Prove that \((A \cap B)\backslash (A \cap C) = A \cap (B\backslash C)\) where A, B and C are three subsets of the universal set U.

Answer/Explanation

Markscheme

\((A \cap B)\backslash (A \cap C) = (A \cap B) \cap (A \cap C)’\)     M1

\( = (A \cap B) \cap (A’ \cup C’)\)     A1

\( = (A \cap B \cap A’) \cup (A \cap B \cap C’)\)     A1

\( = (A \cap A’ \cap B) \cup (A \cap B \cap C’)\)     A1

\( = (\emptyset  \cap B) \cup (A \cap B \cap C’)\)     (A1)

\( = \emptyset  \cup (A \cap B \cap C’)\)

\( = \left( {A \cap (B \cap C’)} \right)\)     A1

\( = A \cap (B\backslash C)\)     AG

Note: Do not accept proofs by Venn diagram.

[6 marks]

Examiners report

Venn diagram ‘proof’ are not acceptable. Those who used de Morgan’s laws usually were successful in this question.

Question

\(A\), \(B\), \(C\) and \(D\) are subsets of \(\mathbb{Z}\) .

\(A = \{ \left. m \right|m{\text{ is a prime number less than 15}}\}\)

\(B = \{ \left. m \right|{m^4} = 8m\} \)

\(C = \{ \left. m \right|(m + 1)(m – 2) < 0\} \)

\(D = \{ \left. m \right|{m^2} < 2m + 4\} \)

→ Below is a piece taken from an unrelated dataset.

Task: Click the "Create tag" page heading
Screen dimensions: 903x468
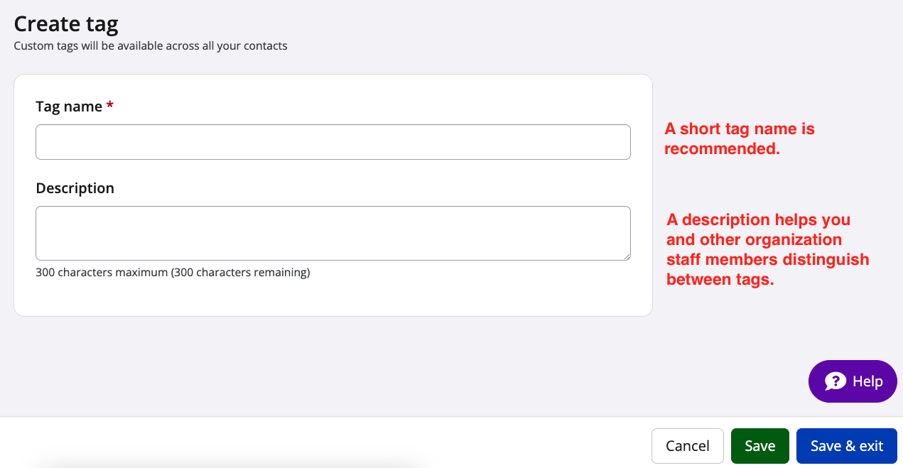Action: pos(66,24)
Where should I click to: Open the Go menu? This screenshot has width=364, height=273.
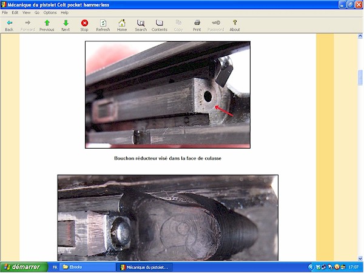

(a)     List the elements of each of these sets.

(b)     Determine, giving reasons, which of the following statements are true and which are false.

  (i)     \(n(D) = n(B) + n(B \cup C)\)

  (ii)     \(D\backslash B \subset A\)

  (iii)     \(B \cap A’ = \emptyset \)

  (iv)     \(n(B\Delta C) = 2\)

Answer/Explanation

Markscheme

(a)     by inspection, or otherwise,

A = {2, 3, 5, 7, 11, 13}     A1

B = {0, 2}     A1

C = {0, 1}     A1

D = {–1, 0, 1, 2, 3}     A1

[4 marks]

 

(b)     (i)     true     A1

\(n(B) + n(B \cup C) = 2 + 3 = 5 = n(D)\)     R1

 

(ii)     false     A1

\(D\backslash B = \{  – 1,{\text{ }}1,{\text{ }}3\}  \not\subset A\)     R1

 

(iii)     false     A1

\(B \cap A’ = \{ 0\}  \ne \emptyset \)     R1

 

(iv)     true     A1     

\(n(B\Delta C) = n\{ 1,{\text{ }}2\}  = 2\)     R1

[8 marks]

 

Total [12 marks]

Examiners report

It was surprising and disappointing that many candidates regarded 1 as a prime number. One of the consequences of this error was that it simplified some of the set-theoretic calculations in part(b), with a loss of follow-through marks. Generally speaking, it was clear that the majority of candidates were familiar with the set operations in part(b).

Question

Prove that set difference is not associative.

Answer/Explanation

Markscheme

we are trying to prove \((A\backslash B)\backslash C \ne A\backslash (B\backslash C)\)     M1(A1)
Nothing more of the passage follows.